From the warranty booklet:
Some states and localities have estab-
lished vehicle inspection and maintenance
(I/M) programs to encourage proper vehi-
cle maintenance. If an EPA-approved I/M
program is in force in your area, you are
eligible for Emission Performance
Also, I don’t think the emissions warranty would apply to the main engine wire harness. Here are some other excerpts from the warranty:
This warranty is in effect for two years or
24,000 miles from the vehicle’s in-service
date, whichever occurs first. Additionally,
components marked “8/80” in the parts
list on pages 14–15 have coverage of eight
years or 80,000 miles, whichever occurs
...WARRANTY PARTS LIST
Air/Fuel Metering System
› Air/fuel ratio feedback control system
› Cold-start enrichment system
› Deceleration control system
› Electronic fuel injection system
— Air flow sensor
— Engine control module (8/80)
— Throttle body
— Other components
So, only the ECM has the 8/80 warranty. Even though the wire harness is causing the ECM to perform improperly, I don’t think they would cover the wire harness to 8/80, would they?
“Basically what happened is they made a mistake in building the car, didn’t tell you about it, and when it failed…”
No, George, you are confusing recalls with TSBs.
Vehicle manufacturers DO notify vehicle owners of recalls on affected vehicles.
Vehicle owners are also notifed of extended warranties on specific components, such as the flawed transmissions on Honda Accords of the early 2000s.
TSBs are NOT sent to vehicle owners, and are only sent to dealerships and other mechanics so that they know how to rectify a problem IF it occurs. Some vehicles may experience the problem and others may not.
If the problem occurs during the period of warranty coverage, the TSB-related repair is gratis, naturally.
And, if the problem occurs after warranty expiration, then the owner is on the hook for the repair costs, naturally.
Consider a TSB to be an updated advisory on how to fix a particular problem IF it occurs.
It is NOT a recall, by any stretch of the imagination.
I could see them not taking care of you if a TSB applied to something that eventually breaks because of normal wear and tear but something that under normal circumstances outlasts the practical life of a car, like a harness…?
There’s a problem with something that should never have a problem, due to a bad design choice.
I guess it’s a leaner @TubaTwo.
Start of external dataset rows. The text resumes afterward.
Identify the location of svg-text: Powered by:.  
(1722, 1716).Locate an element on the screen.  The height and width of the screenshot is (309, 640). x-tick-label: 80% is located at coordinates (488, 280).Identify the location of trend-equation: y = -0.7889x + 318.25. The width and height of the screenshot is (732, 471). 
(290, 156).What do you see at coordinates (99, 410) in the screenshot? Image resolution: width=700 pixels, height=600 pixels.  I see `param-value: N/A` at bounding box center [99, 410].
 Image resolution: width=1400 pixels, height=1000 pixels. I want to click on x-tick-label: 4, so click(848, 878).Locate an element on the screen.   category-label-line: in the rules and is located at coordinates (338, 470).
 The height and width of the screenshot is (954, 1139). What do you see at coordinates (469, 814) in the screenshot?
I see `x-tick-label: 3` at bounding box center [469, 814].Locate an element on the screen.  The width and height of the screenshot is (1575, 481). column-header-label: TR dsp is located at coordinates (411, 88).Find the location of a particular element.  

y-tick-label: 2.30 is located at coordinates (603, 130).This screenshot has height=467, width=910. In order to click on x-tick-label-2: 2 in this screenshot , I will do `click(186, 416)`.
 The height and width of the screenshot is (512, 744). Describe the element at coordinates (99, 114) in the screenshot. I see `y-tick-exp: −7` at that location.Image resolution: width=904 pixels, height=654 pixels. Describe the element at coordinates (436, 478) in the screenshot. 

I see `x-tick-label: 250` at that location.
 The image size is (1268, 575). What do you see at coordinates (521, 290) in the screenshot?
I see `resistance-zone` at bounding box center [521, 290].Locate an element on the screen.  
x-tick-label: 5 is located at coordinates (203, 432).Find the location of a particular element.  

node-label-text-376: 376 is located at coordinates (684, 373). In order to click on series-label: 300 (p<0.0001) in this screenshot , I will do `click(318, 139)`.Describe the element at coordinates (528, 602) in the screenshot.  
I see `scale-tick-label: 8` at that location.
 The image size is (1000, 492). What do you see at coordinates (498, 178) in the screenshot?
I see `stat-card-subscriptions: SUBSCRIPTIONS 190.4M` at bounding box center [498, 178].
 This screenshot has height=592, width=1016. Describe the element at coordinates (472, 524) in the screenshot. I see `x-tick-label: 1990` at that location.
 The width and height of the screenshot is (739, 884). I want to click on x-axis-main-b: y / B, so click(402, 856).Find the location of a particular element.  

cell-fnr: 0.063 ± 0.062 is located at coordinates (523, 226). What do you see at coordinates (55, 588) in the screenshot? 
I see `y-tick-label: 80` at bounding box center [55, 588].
It depends on how much time you want to devote to the issue. And of course we haven’t heard Scion’s side of the issue either, so it’s hard to say for certain what’s fair to both sides. Splitting the cost 50/50 seems on the right track.
Probably what I’d say if I were in this situation is " ok, to quickly resolve the issue without a fuss for either side, I’ll pay for half of what Toyota charges the dealership for the harness part, and the dealership will pay the other half and install it with the labor fully at their expense.
Then the dealership isn’t getting the whole hit for the cost of the harness part, and they can use their employees who are already being paid to be there and likely have spare time in between doing the other jobs in the shop.
You might agree to sweeten the deal by agreeing to give them a week say with the car in the shop so they can fit the work in as shop time become available.
The only remaining question is will this new harness in fact fix the problem? Getting a second opinion from an inde who specializes in Toyotas, Lexus’s, and Scions might be prudent.
You might get it for free if you just briefly tell them the situation and not have them actually look at the car. Sometimes I do this in the normal course of aneighborhood walk and I’m pondering some car problem I’ve having. There’s a car repair place associated with a big retail store with dozens of bays and usually there is one of the mechanics outside taking a break, having a smoke, so I’ll chat him up a bit, tell a few jokes, maybe query him on something. Usually as long as I don’t press for particulars, but just general advice on the problem at hand, I can get some good info that way.